Saturday, November 25, 2023

[FIXED] How to find a 10x10x3 numpy array within a 1000x1000x3 numpy array (fast)?

November 25, 2023 numpy, python No comments

Issue

I am wondering the following:

I have a 10x10x3 and a 1000x1000x3 numpy array. I want to check if the smaller array can be found within the bigger array (and where). This is pretty easy with 2 for loops, but that solution is very slow:

H, W, _ = big.shape
h, w, _ = small.shape

for i in range(H - h + 1):
    for j in range(W - w + 1):
        if np.array_equal(big[i:i+h, j:j+w, :], small):
            print(i,j)

I was wondering if there is a way to vectorize this? Or a way to write this routine faster?

Solution

TL;DR: see "approach #4" below, using a second look at sliding_window_view. That's more than 640x faster than the OP's Python nested loops.

Notes:

For consistency, in all the approaches below, I am using a 1000,1000,3 array for big (even though the question has evolved from 1000 to 100).
All the solutions I give also search in the 3rd dimension (e.g. if big ~ 1000,1000,5 and small ~ 10,10,3)

Setup

def problem(n=1000):
    big = np.ones((n, n, 3))
    small = np.zeros((10, 10, 3))

    # plug small at three locations, two of them overlapping
    s0, s1, s2 = small.shape
    i0, i1, i2 = 2, 3, 0
    big[i0:i0+s0, i1:i1+s1, i2:i2+s2] = small
    
    i0, i1, i2 = 3, 4, 0
    big[i0:i0+s0, i1:i1+s1, i2:i2+s2] = small
    
    i0, i1, i2 = 10, 15, 0
    big[i0:i0+s0, i1:i1+s1, i2:i2+s2] = small

    return big, small

# for all below, we use:
big, small = problem(1000)

Approach #1: `sliding_window_view`

A way that avoids the problem I flagged in comments to the correlate2d solution is to use numpy.lib.stride_tricks.sliding_window_view:

# 2. finding the locations of the small array

from numpy.lib.stride_tricks import sliding_window_view
>>> np.c_[np.where(((sliding_window_view(big, small.shape) - small)**2).sum((-1, -2, -3)) == 0)]
array([[ 2,  3,  0],
       [ 3,  4,  0],
       [10, 15,  0]])

In terms of speed, this is only 5x faster than the OP's approach. We can surely do better.

Approach #2: convolution against a prime kernel

Edit: this idea is actually wrong; one can always get false positives.

The idea was to use convolution, but attempting to take some care to avoid false positives (e.g. if small = zero).
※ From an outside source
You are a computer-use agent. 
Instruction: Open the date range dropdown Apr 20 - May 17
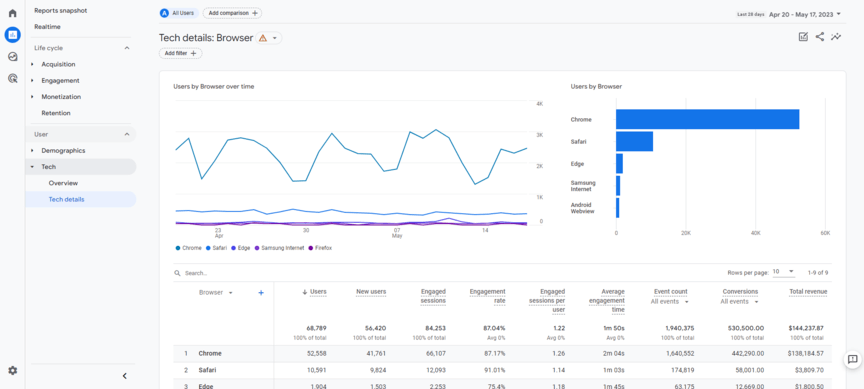click(805, 14)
I had thought of using a kernel made of primes, of same size as small. Then, I thought that the convolution of small, ker was a unique value that can be obtained only if all the elements are exactly the same as small. But this is false. Even using only integers, we can easily build counter-examples:

[2, 1, 0] ✱ [1, 3, 5] == 13 == [1, 2, 2], [1, 3, 5] (where ✱ denotes convolution).
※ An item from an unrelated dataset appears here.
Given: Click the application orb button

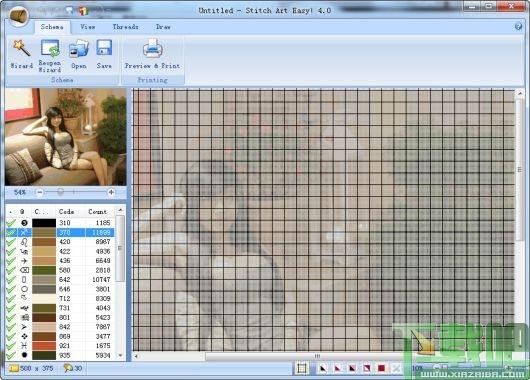Looking at the screenshot, I should [x=19, y=16].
I am leaving the code below, but it should not be used.

from scipy.signal import fftconvolve


def conv_find(big, small):
    '''do not use: can give false hits'''
    n = np.prod(small.shape)
    
    # https://t5k.org/howmany.html:
    # p(n) <= n (ln n + ln ln n - 1 + 1.8 ln ln n / ln n)  if n >= 13
    l_n = np.log(n)
    N = int(np.ceil(n * (l_n + np.log(np.log(n - 1)) + 1.8 * np.log(l_n) / l_n) if n >= 13 else 53.77))
    
    ker = np.array(primesfrom2to(N)[:n]).reshape(small.shape)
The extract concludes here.